• **THE EXERCISE**
Count the lines below that contain the string "image", treating uppercase and lowercase as different, and reply with only the number.

[begin EXTRACTED DATA]

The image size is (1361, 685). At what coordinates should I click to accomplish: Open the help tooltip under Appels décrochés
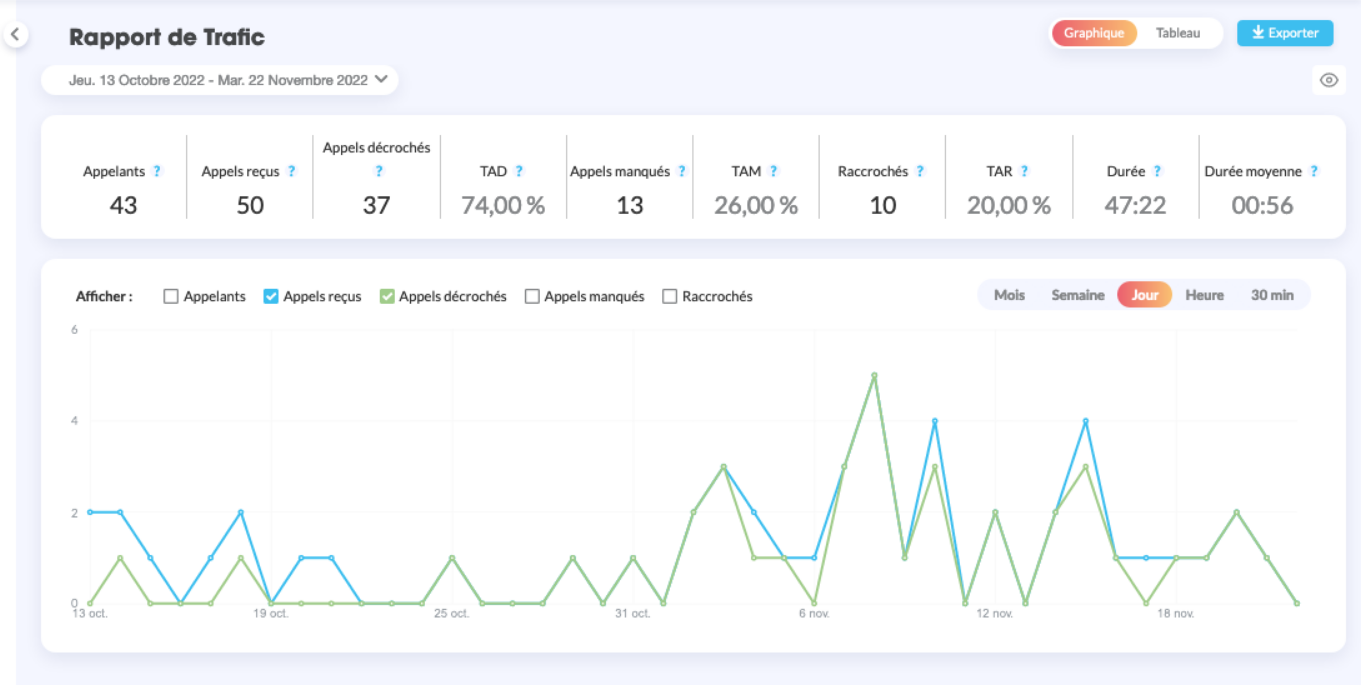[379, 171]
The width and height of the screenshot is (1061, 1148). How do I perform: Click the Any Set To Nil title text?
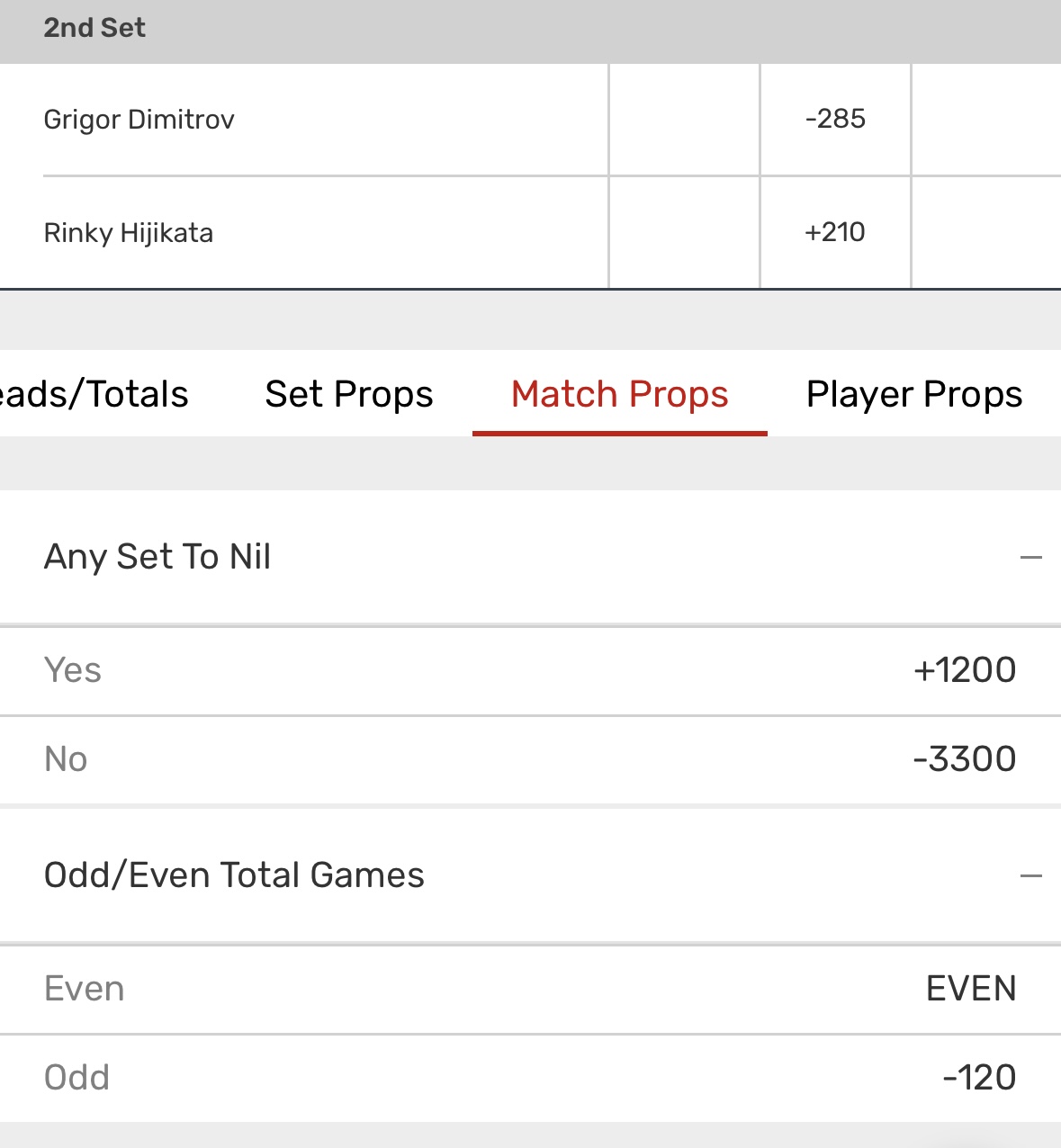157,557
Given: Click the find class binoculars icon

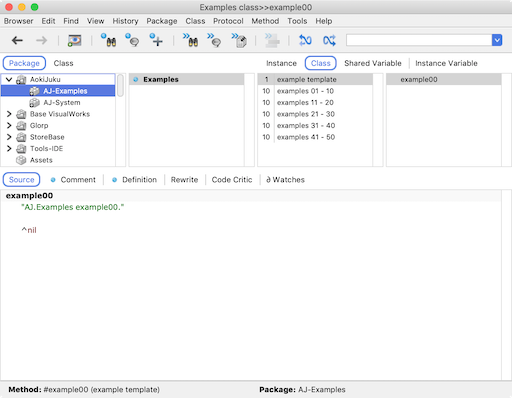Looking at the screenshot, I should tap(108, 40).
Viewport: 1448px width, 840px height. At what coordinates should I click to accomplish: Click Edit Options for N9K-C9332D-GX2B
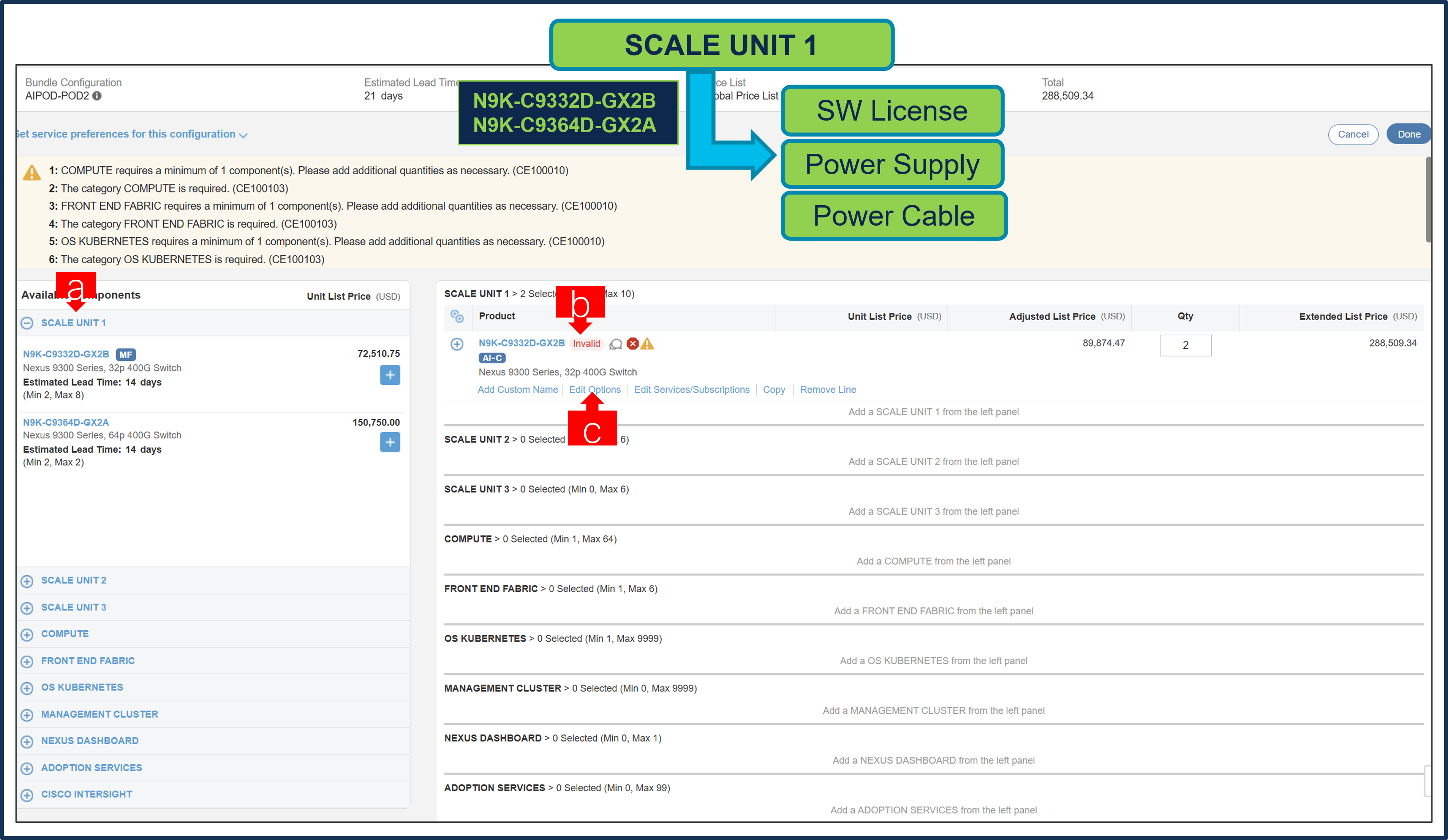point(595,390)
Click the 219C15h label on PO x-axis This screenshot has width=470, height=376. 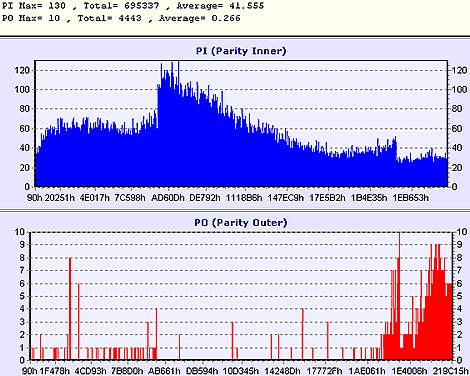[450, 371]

[end EXTRACTED DATA]
[begin EXTRACTED DATA]

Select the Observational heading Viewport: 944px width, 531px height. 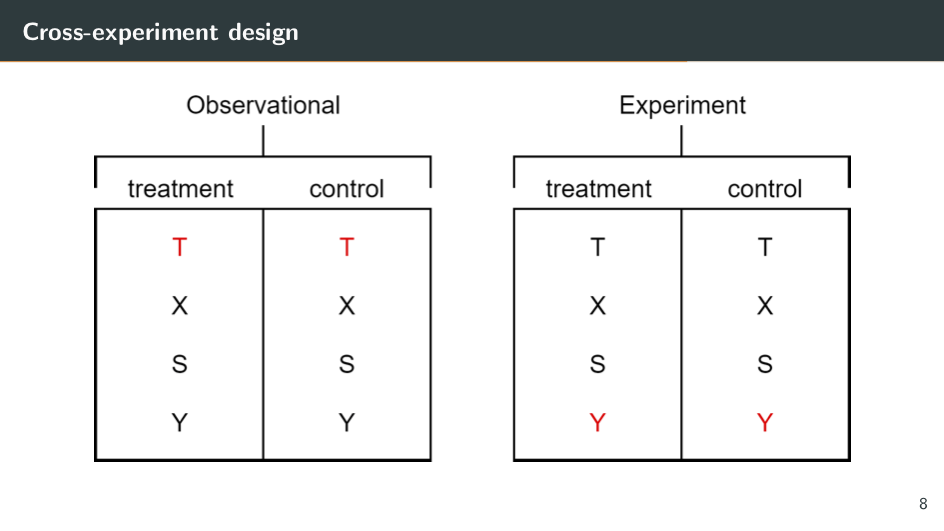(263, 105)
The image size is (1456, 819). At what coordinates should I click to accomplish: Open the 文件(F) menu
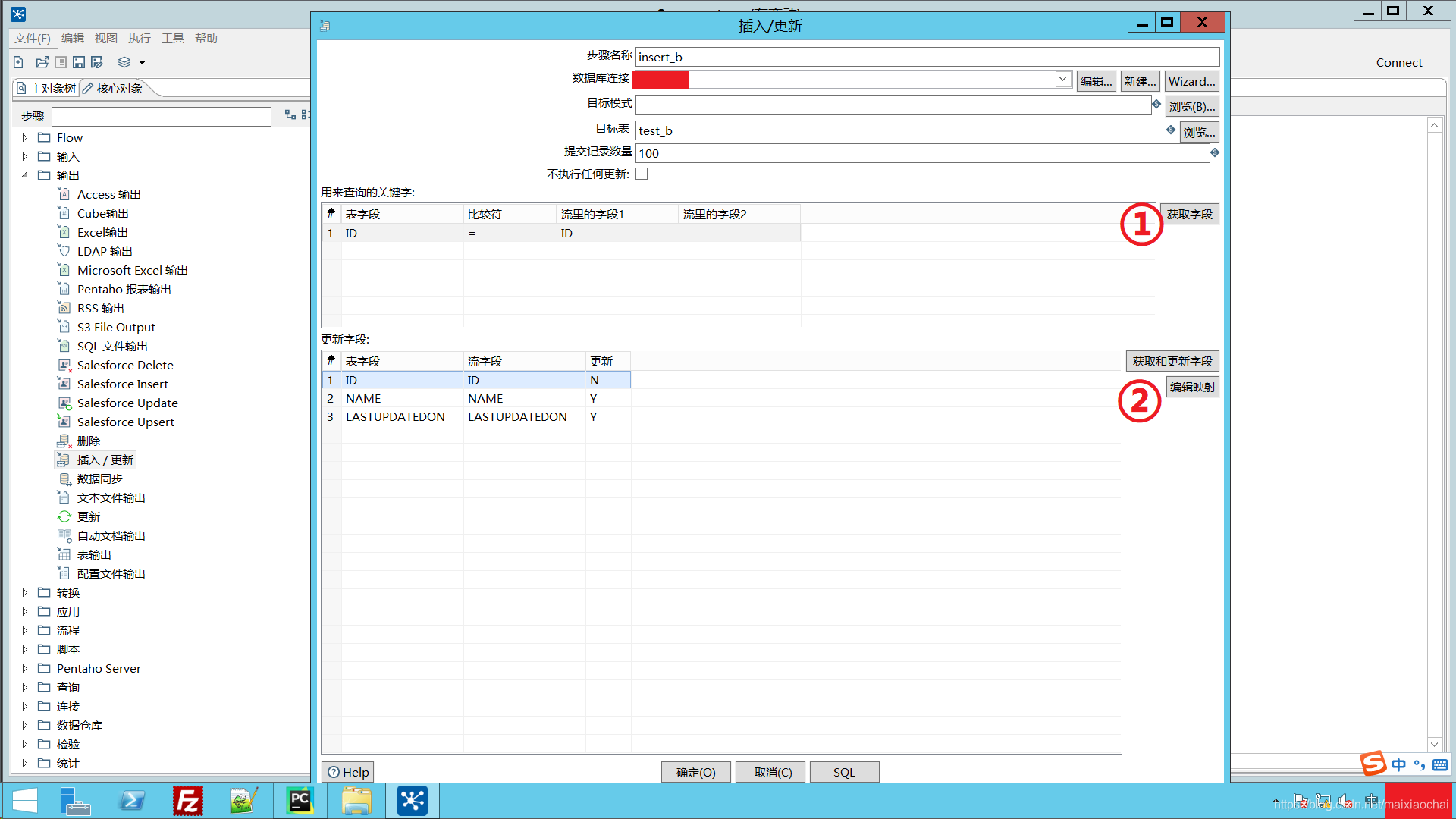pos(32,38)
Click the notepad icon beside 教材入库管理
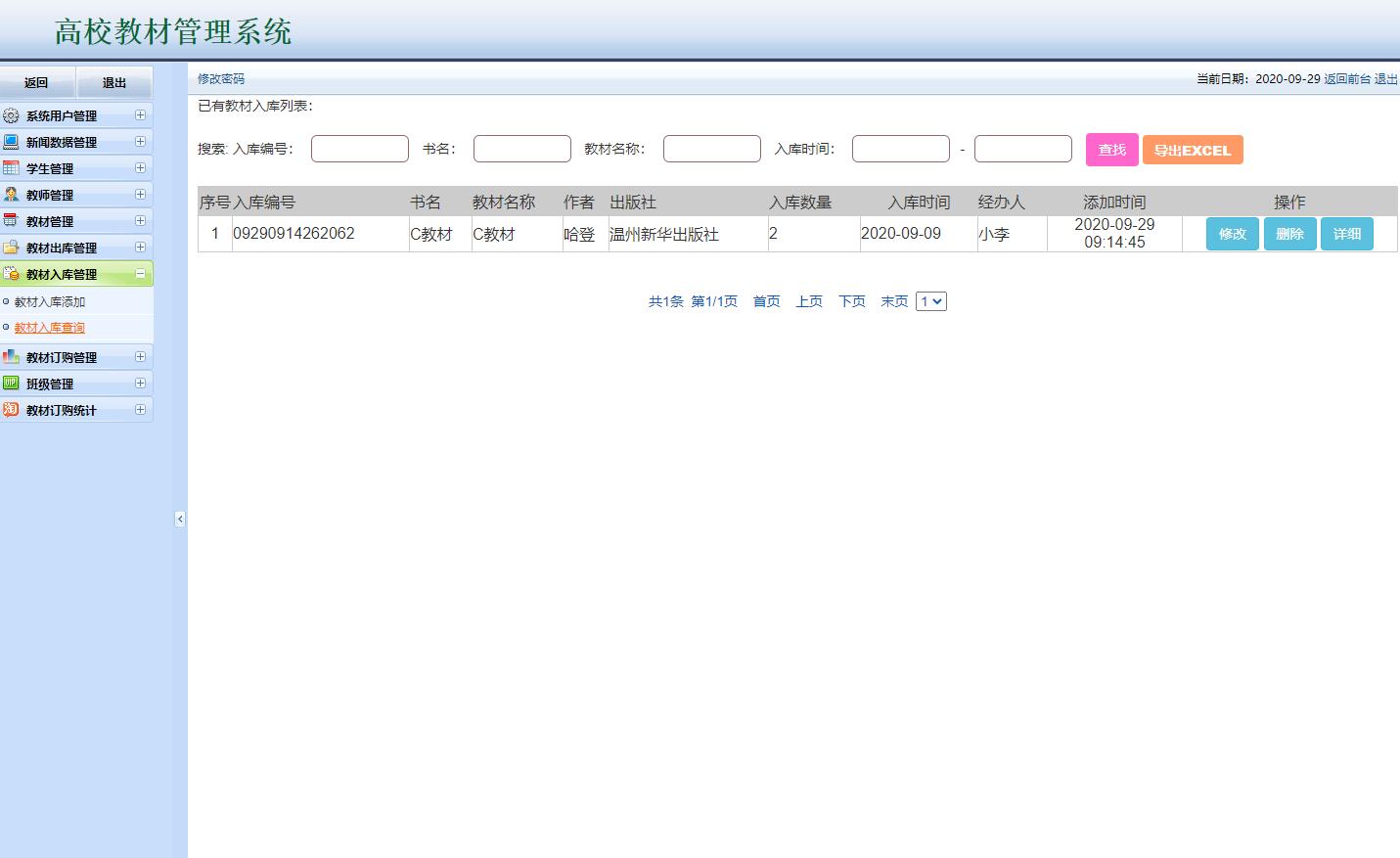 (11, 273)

[end EXTRACTED DATA]
[begin EXTRACTED DATA]

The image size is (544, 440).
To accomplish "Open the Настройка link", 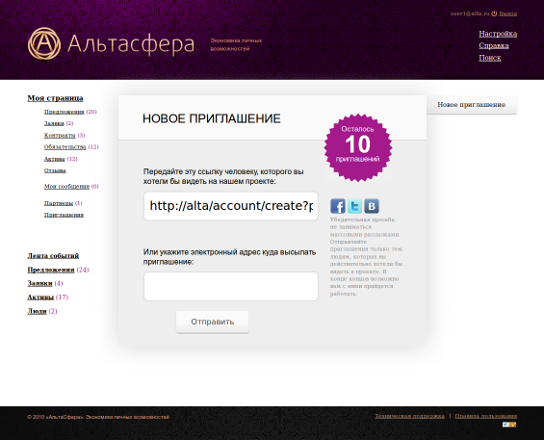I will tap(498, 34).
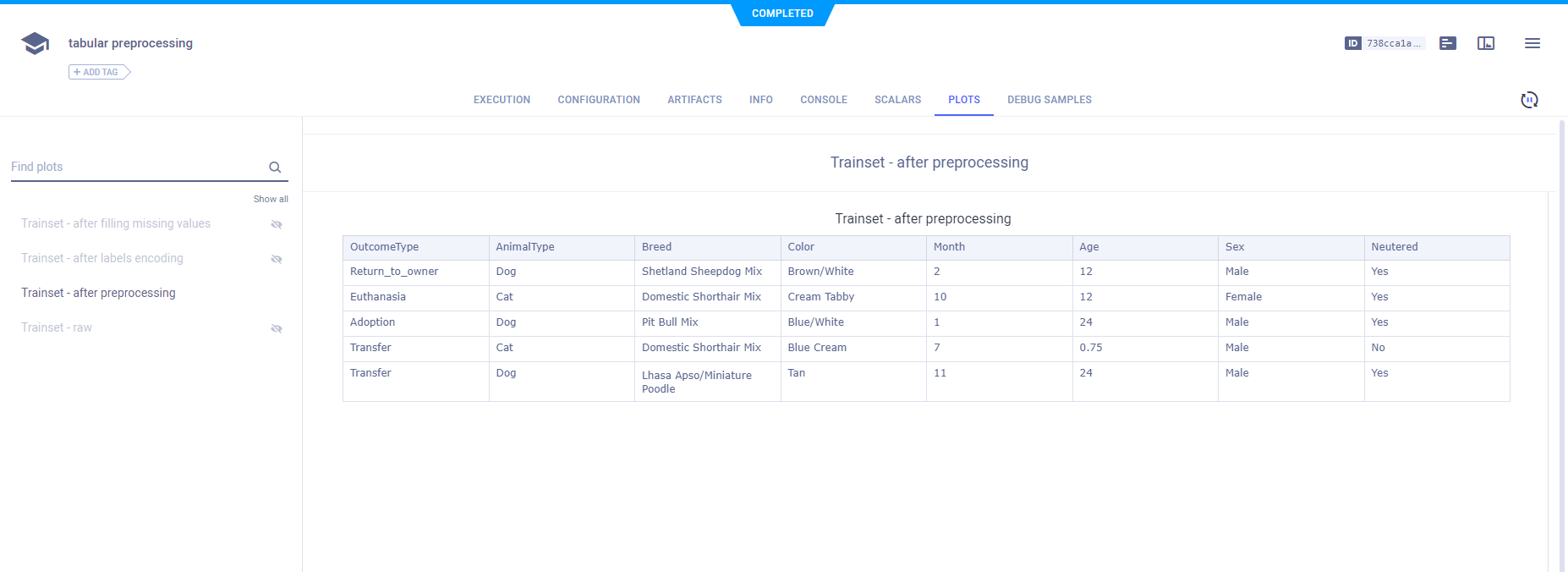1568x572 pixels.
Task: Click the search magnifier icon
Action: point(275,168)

[end EXTRACTED DATA]

• **FINISHED ANSWER**
3